It was in this line of questioning that we were able to gather most of our information about the machinery process as a system, such as how long a cotton bale would last and how long material can be held for in a particular state before it begins to degrade – a piece of information we unknowingly went on to test during the pandemic.

Throughout the recording and interrogation process there is opportunity to reflect upon the regular operating practices with the operator to begin a list of recommendations of changes to these processes where they could be improved upon. These recommendations then form the initial part of the next stage, where the information is deciphered to a greater degree.

Component DOI: http://dx.doi.org/10.15180/211602/006

Comparison and discussion of findings

The results of the operation recording stage should be compared to the existing information and documentation found in stage one of the process to outline any discrepancies between them. The third stage of the process looks to find solutions to any issues raised and ensure all practices going forward are held to the highest standards. Once a list of discrepancies has been compiled, it should then be discussed with relevant stakeholders and suitably experienced persons to agree a way forward. Where necessary, external consultants can be approached to advise. All recommendations to changes in processes should be captured in a way that includes the justification for any changes. This will also aid in training and allow operators to fully understand any changes made.

The stakeholders for this case were the internal Museum departments involved in caring for the working machinery in the Textiles Gallery, the maintenance team who maintain the machinery, the learning team who operate the machinery, and the conservation and collections care team, all of whom hold specialist knowledge surrounding heritage machinery. The Museum is fortunate to have an internal health and safety department to consult with, who were able to give advice on broader topics such as manual handling.

One change that was introduced following consultation was to only piece up ends on the carding engine while it was stationary. It had previously been permissible to piece up while it was running as this was how it was done in the factory for speed of production. However, it is an intricate process that has many finger cut, trap and crush hazards where a great level of concentration is required due to the speed of the process. Initially we discussed bringing in additional mitigations including cut-resistant work gloves, but this would not eliminate the hazard. Upon further discussion with the maintenance team, a new piecing method was proposed, allowing the cotton to be pieced while the machine was static therefore eliminating the hazard. The reasoning for the change was written into the risk assessment for the machine operation.

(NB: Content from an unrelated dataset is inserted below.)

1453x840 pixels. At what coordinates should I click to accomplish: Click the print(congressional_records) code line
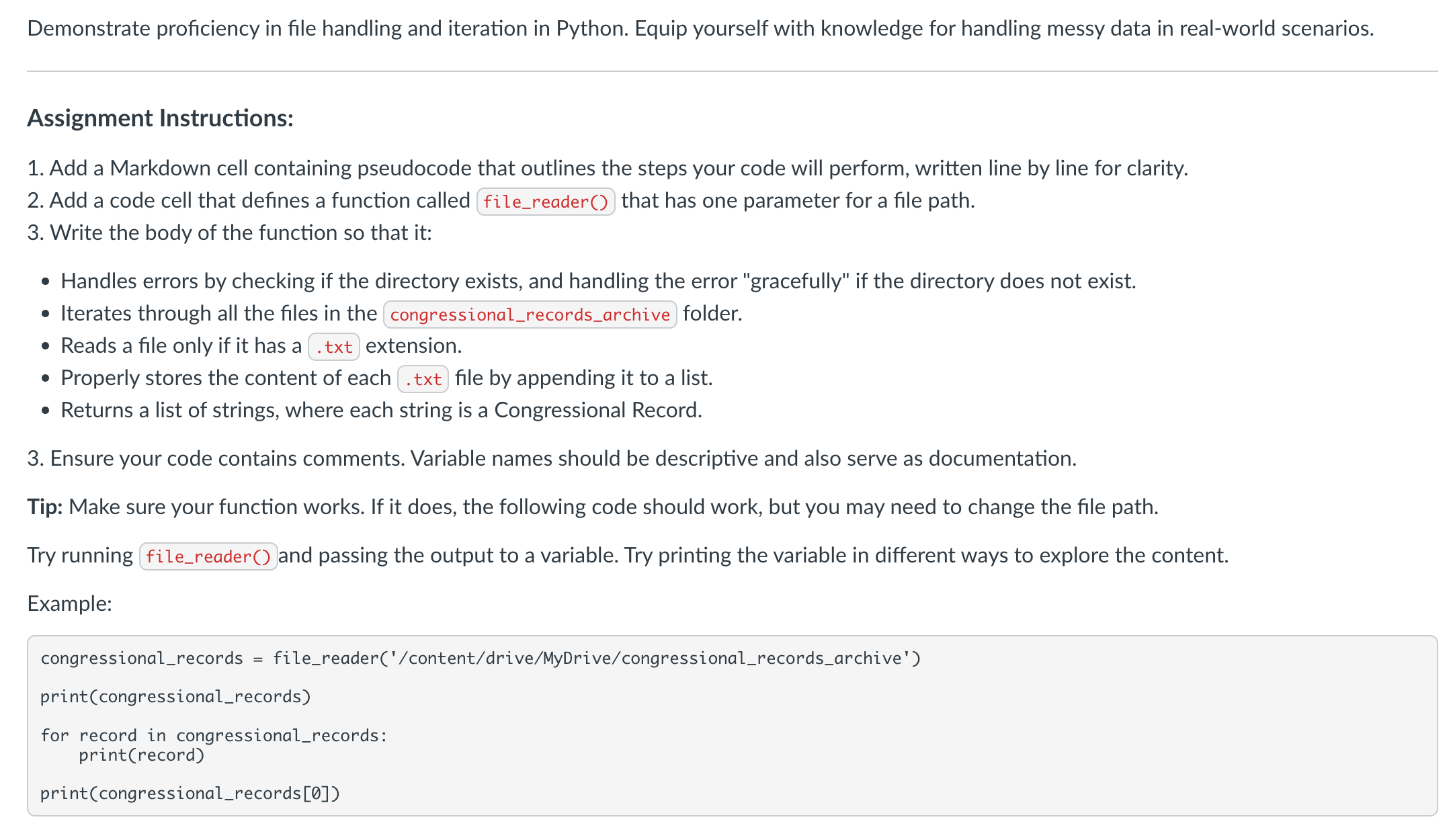click(175, 696)
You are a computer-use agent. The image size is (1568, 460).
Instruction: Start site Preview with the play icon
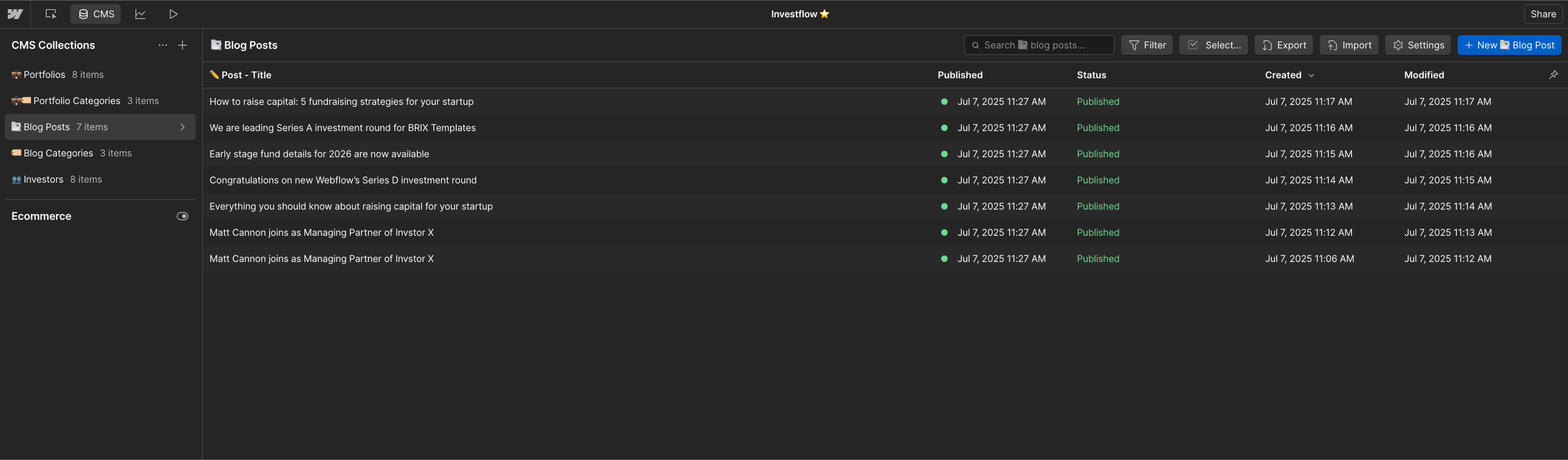[173, 13]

After discussions with stakeholders, a list of recommendations and actions should be put together outlining the next steps.

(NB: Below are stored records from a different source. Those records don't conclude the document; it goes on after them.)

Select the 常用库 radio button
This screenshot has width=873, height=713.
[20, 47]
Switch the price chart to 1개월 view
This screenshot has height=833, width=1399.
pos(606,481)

Component DOI: http://dx.doi.org/10.15180/211602/007

Production of resources

Utilising the map of documents created in the initial stages, assess where any new resources created should fit and which documents require updating based on the recommendations. Resources created or updated may include training or instructional videos as well as operational manuals, procedural documents and risk assessments. As they can be used to bolster training new technicians, any resources created should be made with ease of use in mind, ensuring they are high quality and provide the information needed with enough accuracy and in simple enough terms that they could be used by a non-specialist trainee. All documentation can be re-circulated to stakeholders as necessary and once finalised should have an appropriate review date added to them.

A set of new instructional videos on piecing were created to serve as a training aid for new trainees as well as a prompt for experienced operators for procedures that are done less frequently. On the carding engine these videos encompassed the new methods agreed as part of the stakeholder consultation and showed aspects of the procedures that would have been difficult to convey in a written form. The new procedures were reflected in the risk assessment, which is reviewed yearly, and a reference to the training videos can be included in the new manual that is in production.

Video 1

Video capture from the Carding Engine piecing video

A video clip from a newly developed Carding Engine piecing video (filmed during 2020), made as part of the knowledge capture process during the production of resources phase. The video shows the author gathering and thinning the sliver web to push under a roller (while the machine is static) to reconnect the sliver web to the sliver can

This stage in the process allows for a reflective review not only to plug the knowledge gaps of any old documents but also to foster best practice in making any resources as well-rounded, simple to follow and accessible as possible to aid future training. 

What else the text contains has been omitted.